Um especialista em segurança relatou ao jornalista Frank Gardner que teria conversado com o piloto de uma pequena aeronave Cessna.
"O piloto me disse que o governo espanhol lhe deu 12 milhões de euros (R$ 36 milhões) em bolsas pretas com a instrução de levá-las a um oásis específico no Mali", disse Aimeen Deen, da consultoria Five Dimensions.
As informações teriam sido confirmadas por um diplomata holandês, cujos colegas teriam lhe contado a mesma história.
Círculo vicioso
A queda no número de sequestros perpetrados por piratas da Somália mostra que existem outras opções fora o pagamento de resgates, disse Phillip Ingram.
O especialista diz que a resposta pode acontecer em vários níveis.
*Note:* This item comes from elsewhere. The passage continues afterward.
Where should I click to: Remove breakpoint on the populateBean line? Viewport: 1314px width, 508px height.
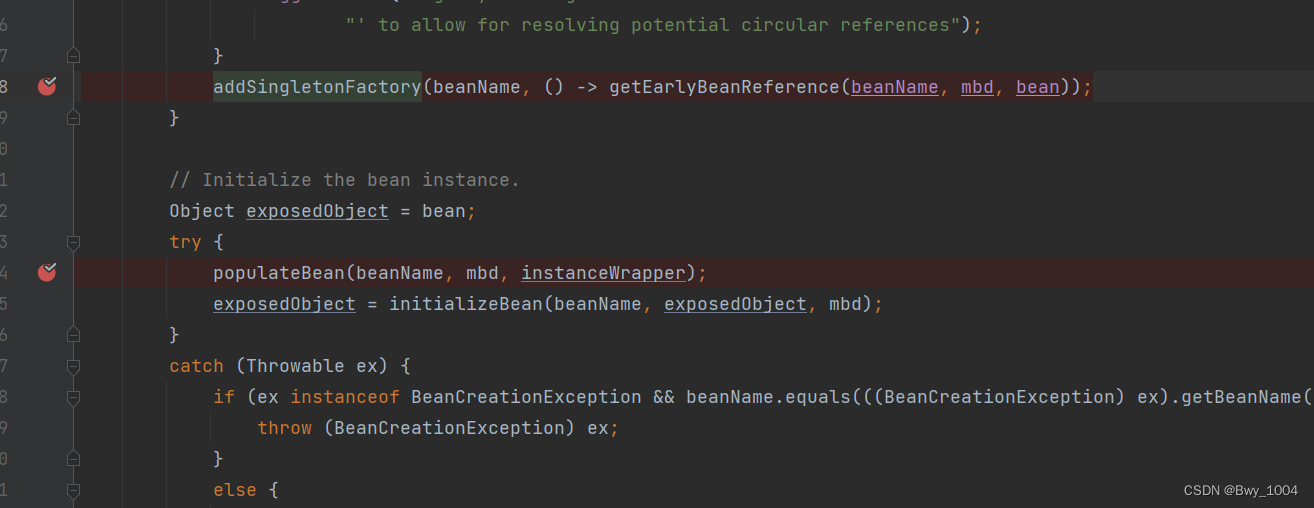coord(47,272)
"No caso da Somália, os incidentes em alto-mar caíram por causa das medidas de apoio ao governo somaliano e ao aumento no número de embarcações de patrulha nas rotas mais comuns dos piratas, além da cooperação da polícia internacional para evitar que o dinheiro obtido pudesse ser movido facilmente."
O Comitê para a Proteção de Jornalistas, com sede em Nova York, afirmou que mais de 80 repórteres foram sequestrados na Síria e que mais de 20 continuam em cativeiro.
No último relatório da organização, em novembro de 2013, o comitê disse que o número de sequestros atingiu níveis sem precedentes e acrescentou que há muitos outros casos que não são registrados pelos meios de comunicação.
O número crescente de sequestros de jornalistas, colaboradores e outras pessoas por organizações criminosas e extremistas tornam o dilema cada vez mais difícil de resolver.
"O problema é que o pagamento do resgate gera um círculo vicioso. Se os governos pagam mais dinheiro para resgates, tais grupos obtêm mais recursos, sequestram mais gente e movimentam mais dinheiro", disse Ingram.